* **Data**
::::::::::

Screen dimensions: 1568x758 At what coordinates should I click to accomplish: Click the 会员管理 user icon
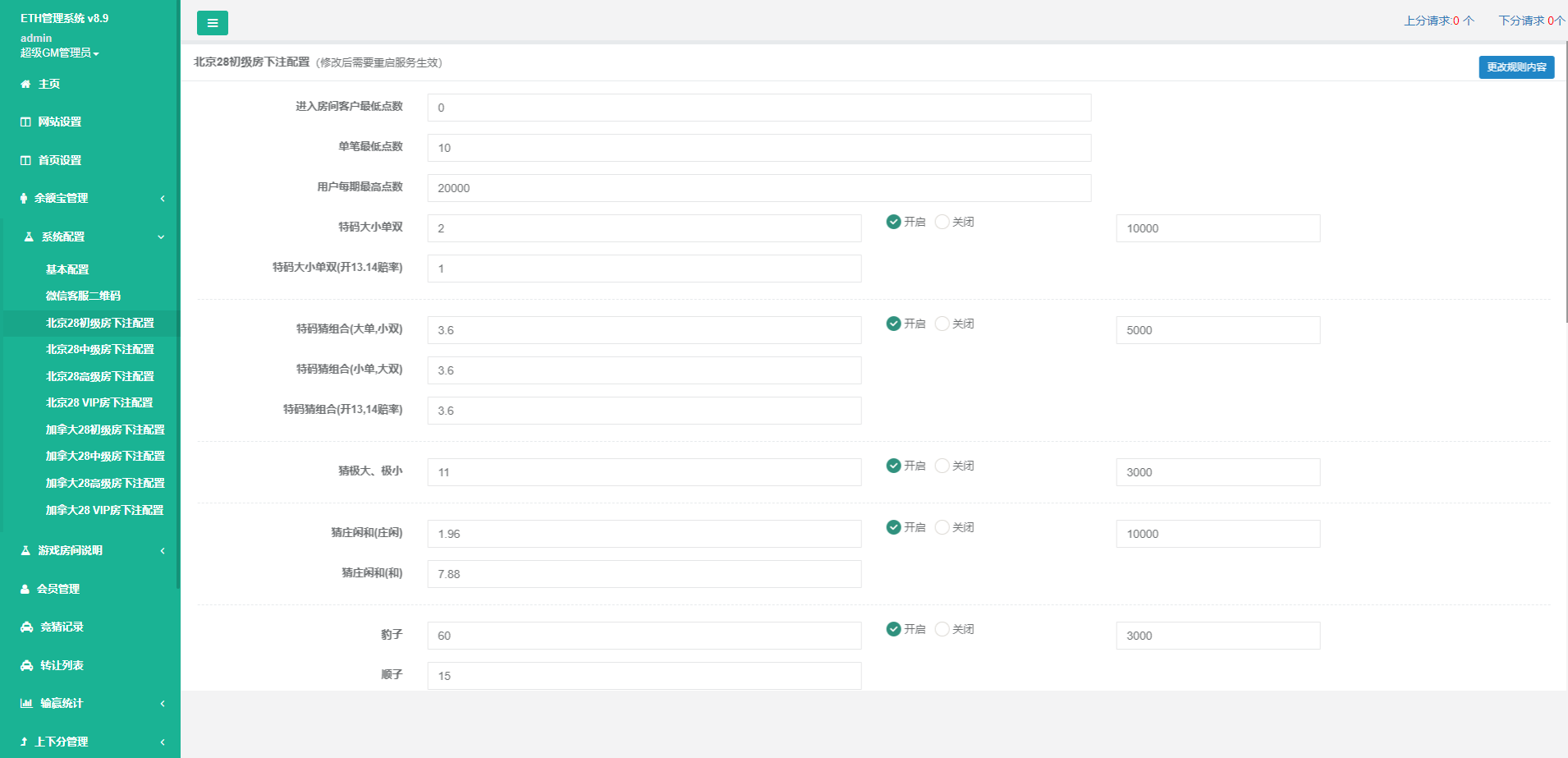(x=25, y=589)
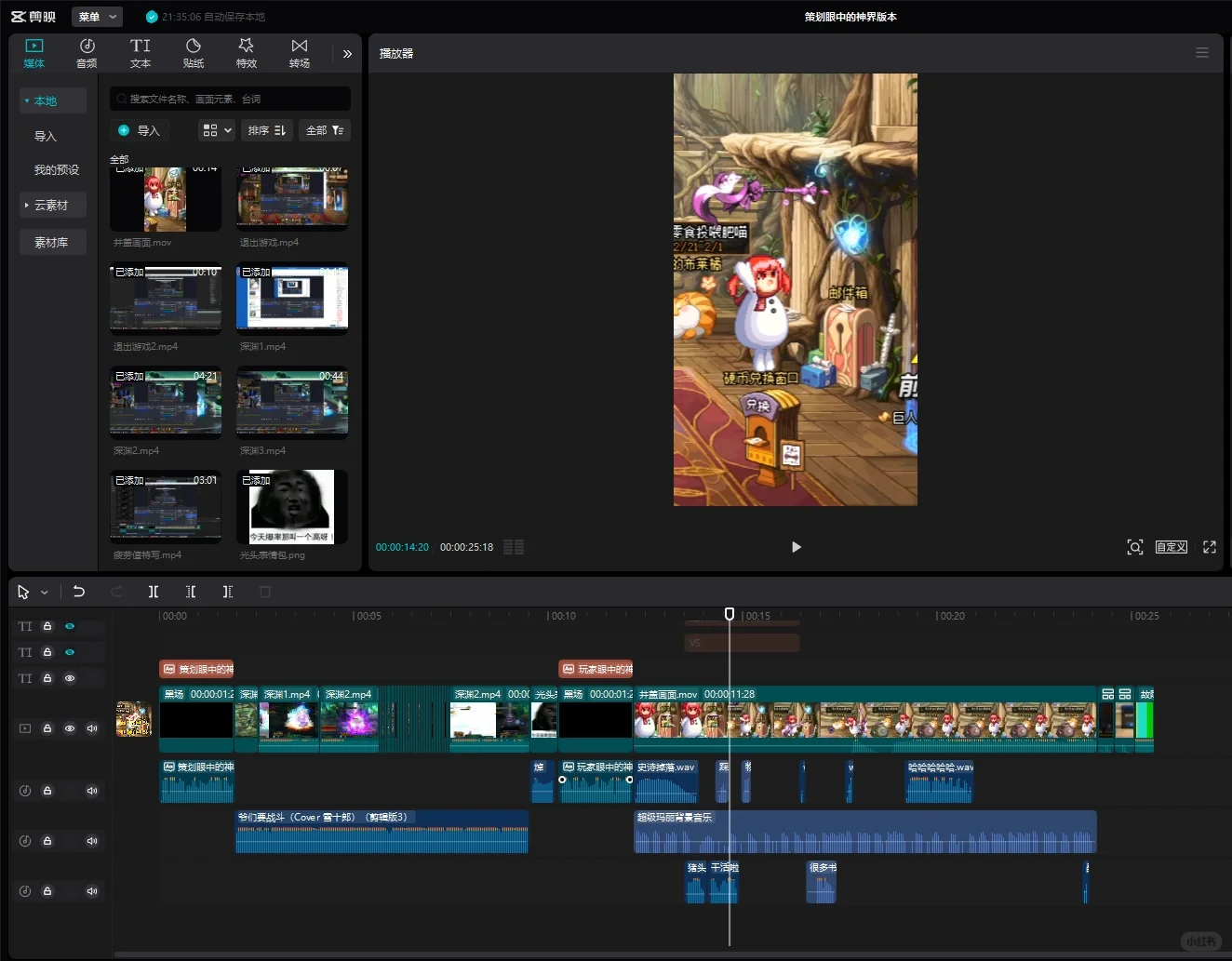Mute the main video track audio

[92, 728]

::::::::::

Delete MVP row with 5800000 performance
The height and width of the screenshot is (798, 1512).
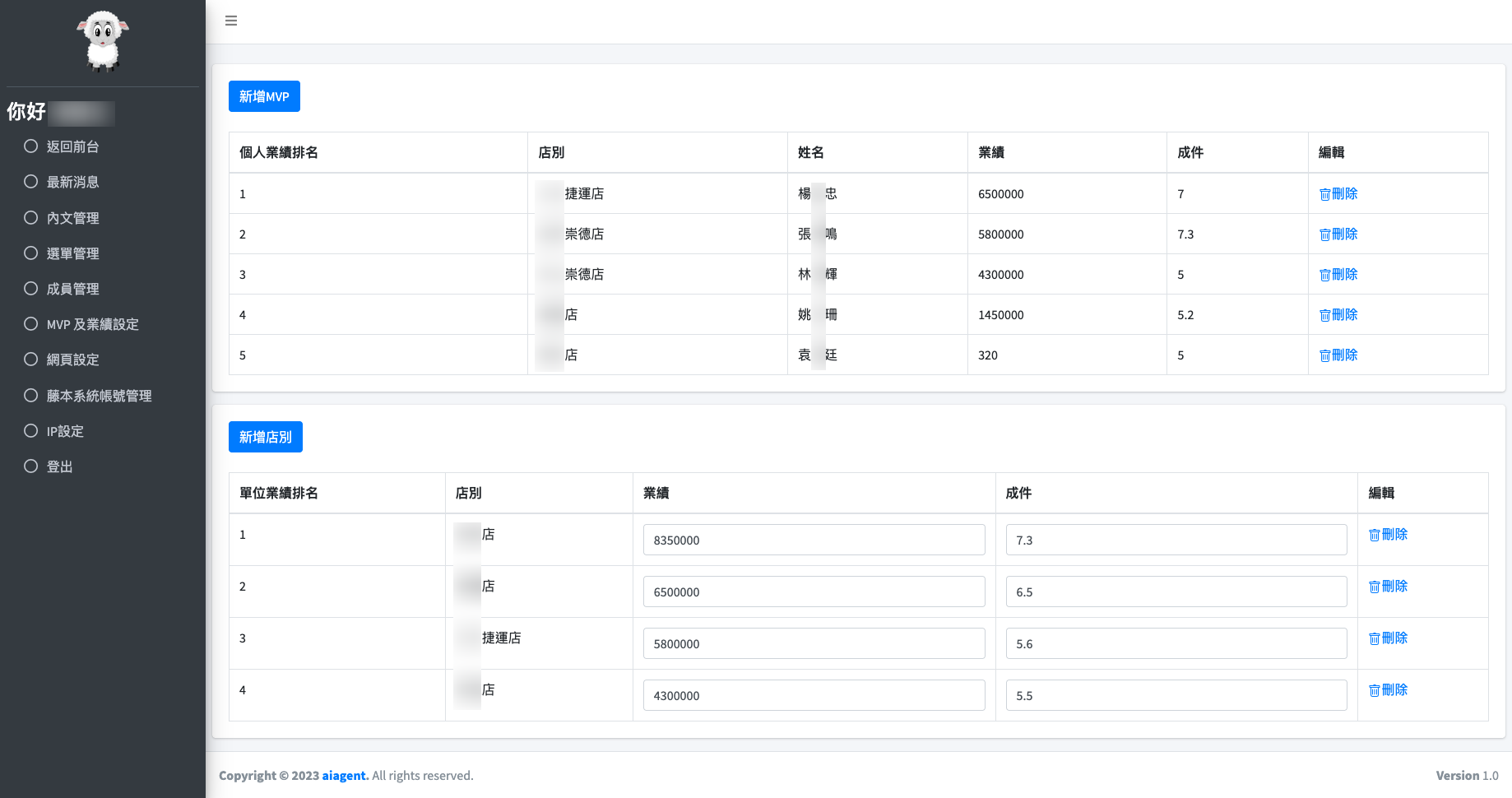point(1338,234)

::::::::::

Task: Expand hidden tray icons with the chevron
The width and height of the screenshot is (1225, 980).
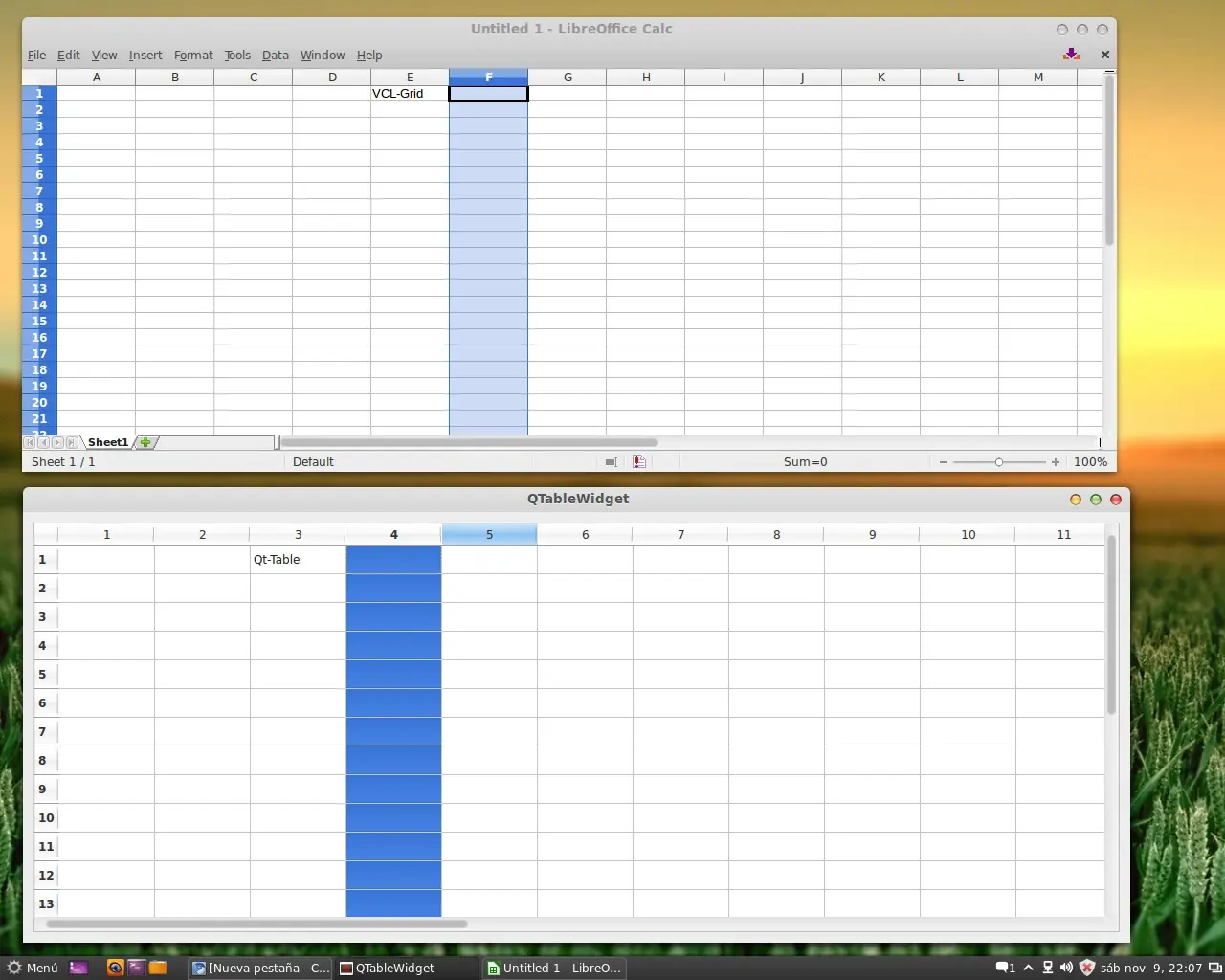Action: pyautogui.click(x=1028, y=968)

::::::::::

* **What you will do**
Determine which lines above include the word "with", and report those lines in full.

* **Result of the task**
Delete MVP row with 5800000 performance
Task: Expand hidden tray icons with the chevron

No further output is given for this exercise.